> _STATED TASK_: Return the rows below unchanged, from the first line through the line that contains "coord(103,576)". Leave the pictures out of your answer.

> _DATASET RECORDS_:
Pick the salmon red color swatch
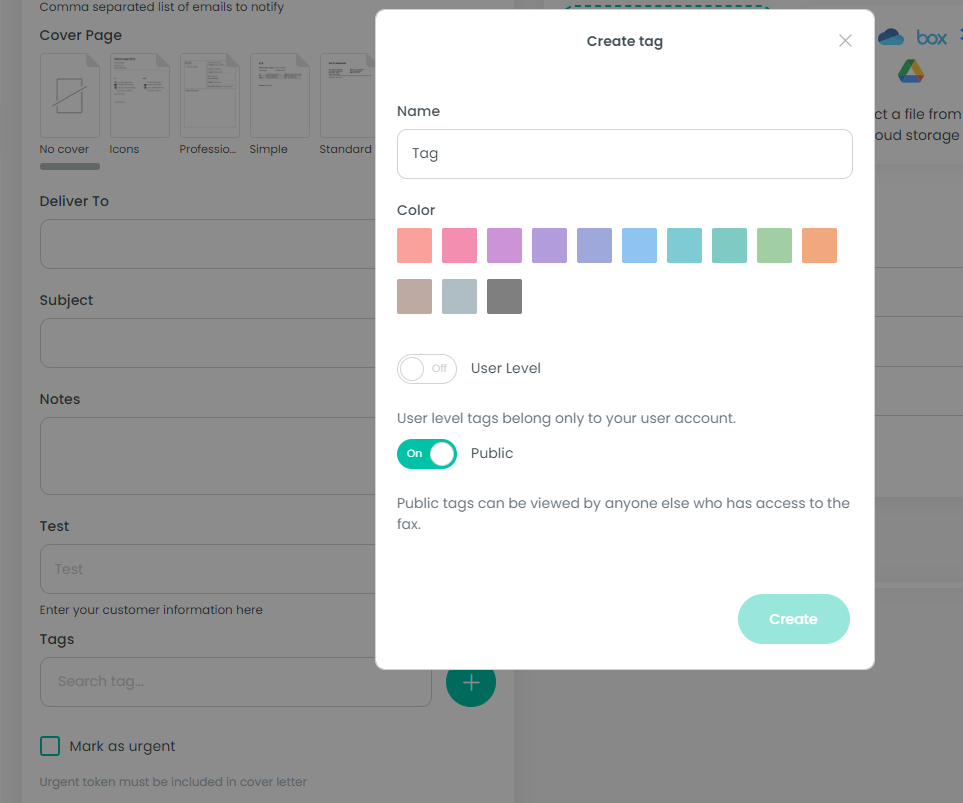 414,245

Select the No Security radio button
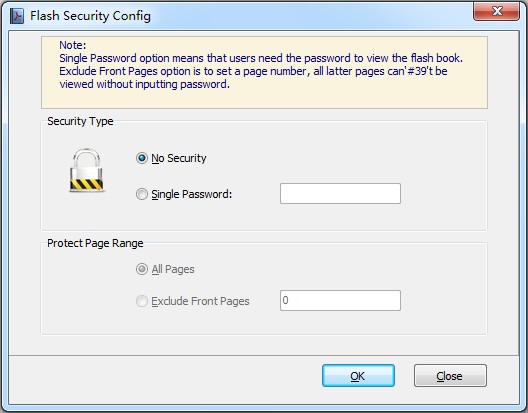[142, 158]
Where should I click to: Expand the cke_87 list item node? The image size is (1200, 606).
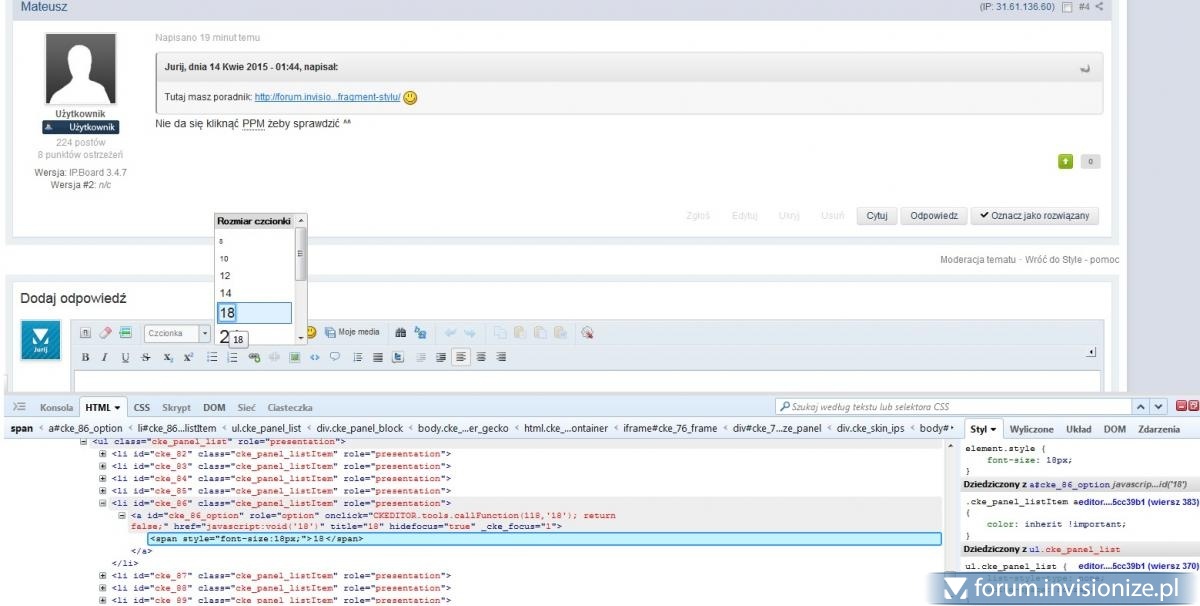coord(103,576)
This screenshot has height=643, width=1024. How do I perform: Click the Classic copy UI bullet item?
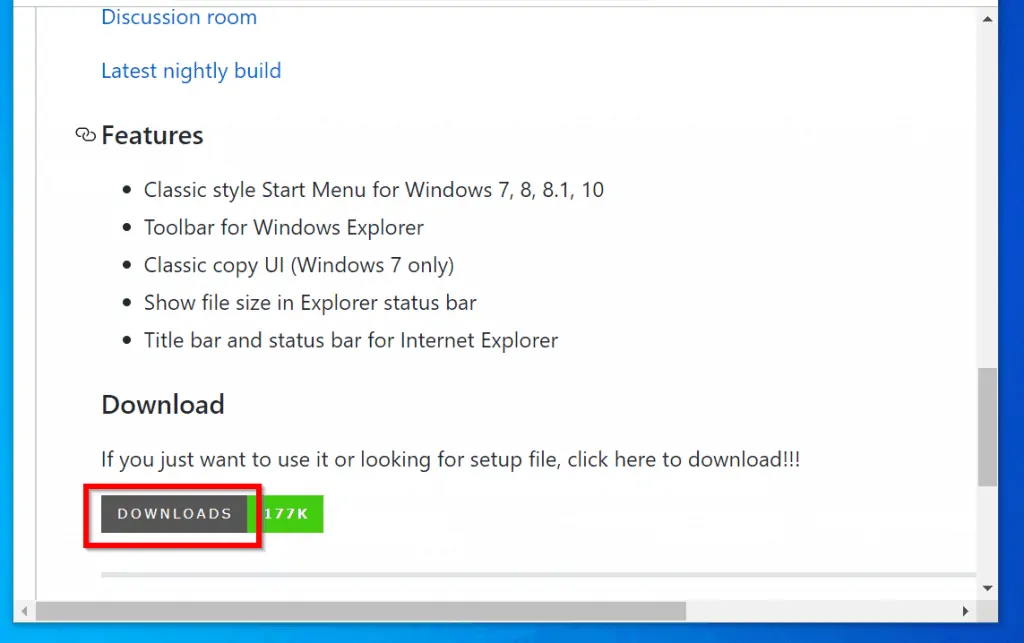(298, 265)
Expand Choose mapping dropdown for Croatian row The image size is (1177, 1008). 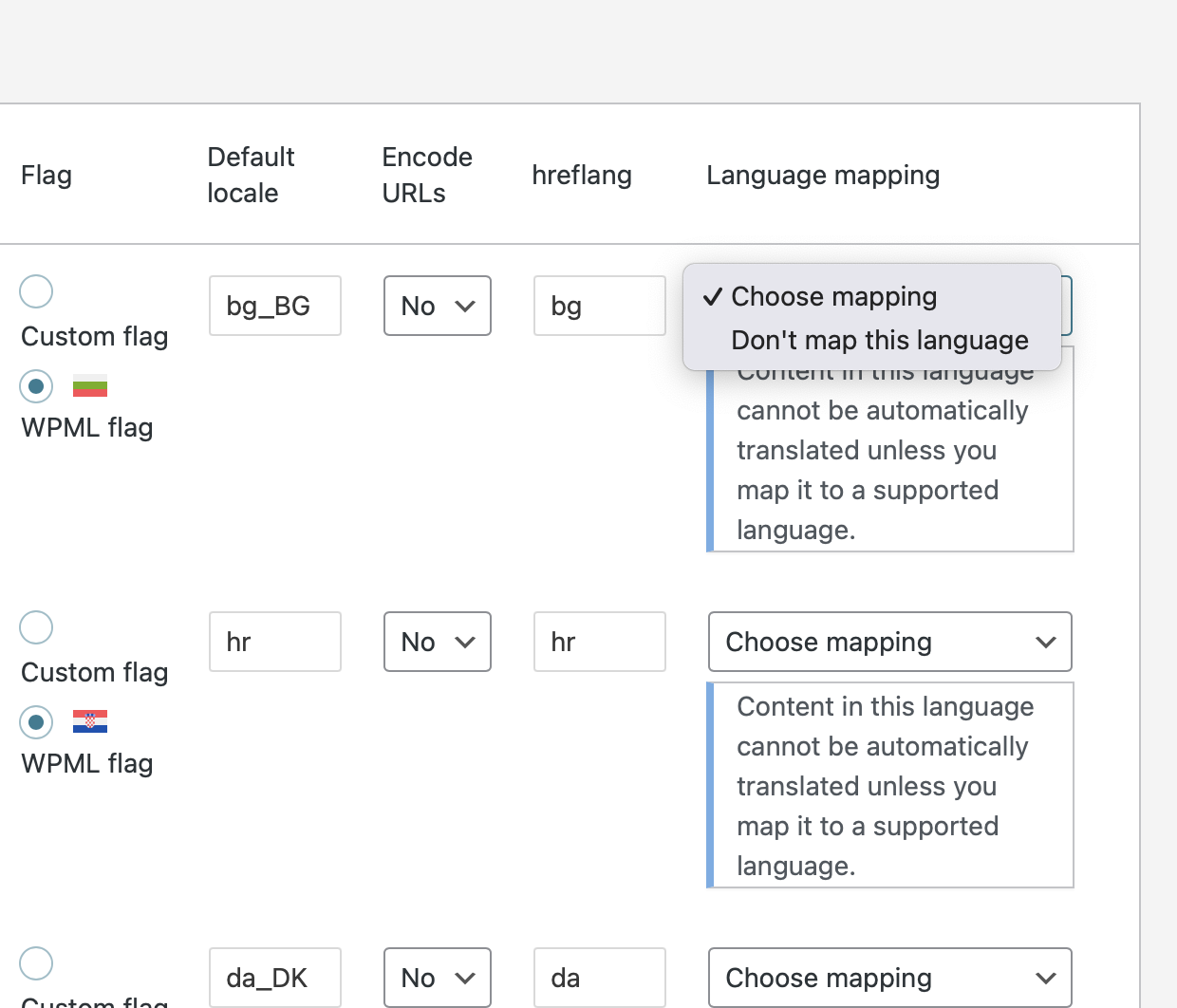(889, 642)

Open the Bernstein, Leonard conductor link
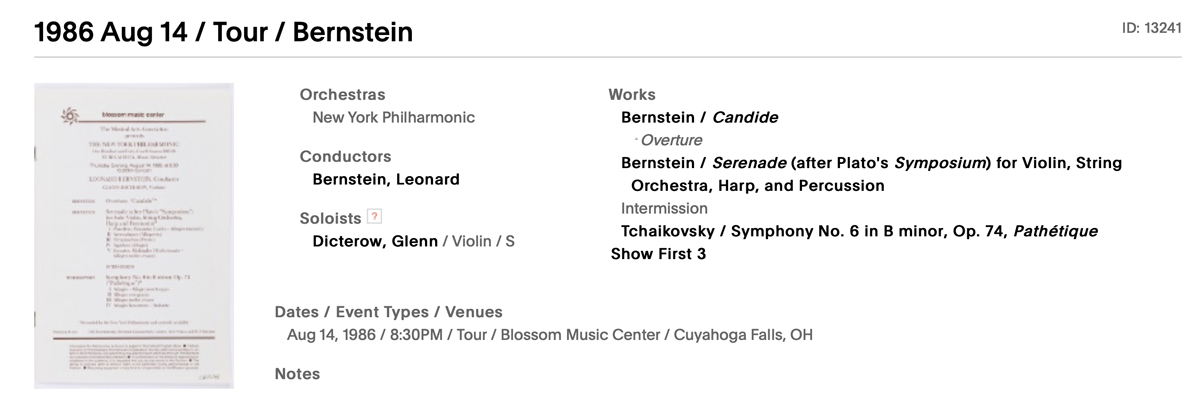point(386,179)
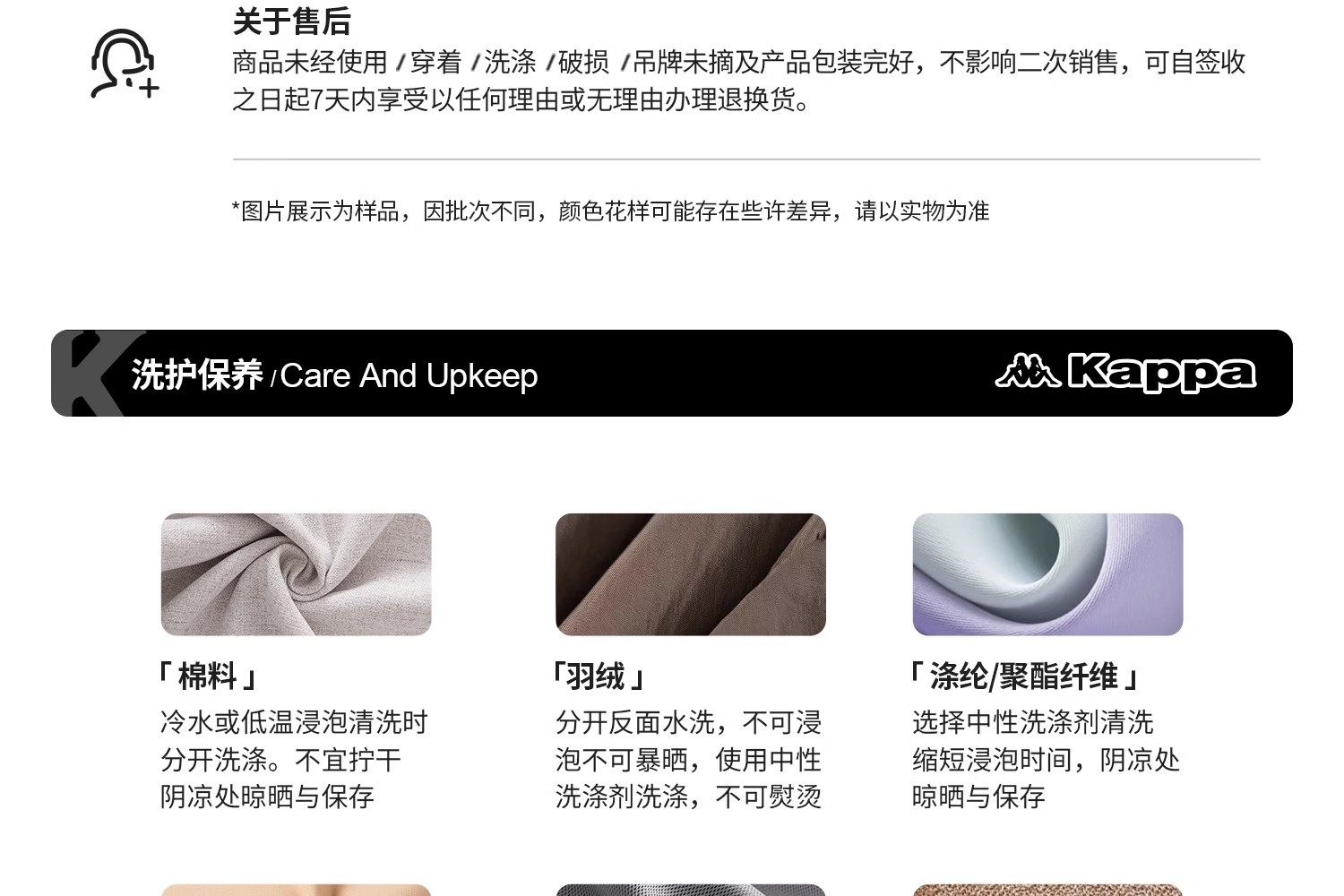Click the 洗护保养 Care And Upkeep banner title
1344x896 pixels.
[334, 375]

> _EXERCISE RESULT_:
Pick the salmon red color swatch
 414,245

Select the No Security radio button
[142, 158]
Where should I click to: Expand the cke_87 list item node? The image size is (1200, 606).
coord(103,576)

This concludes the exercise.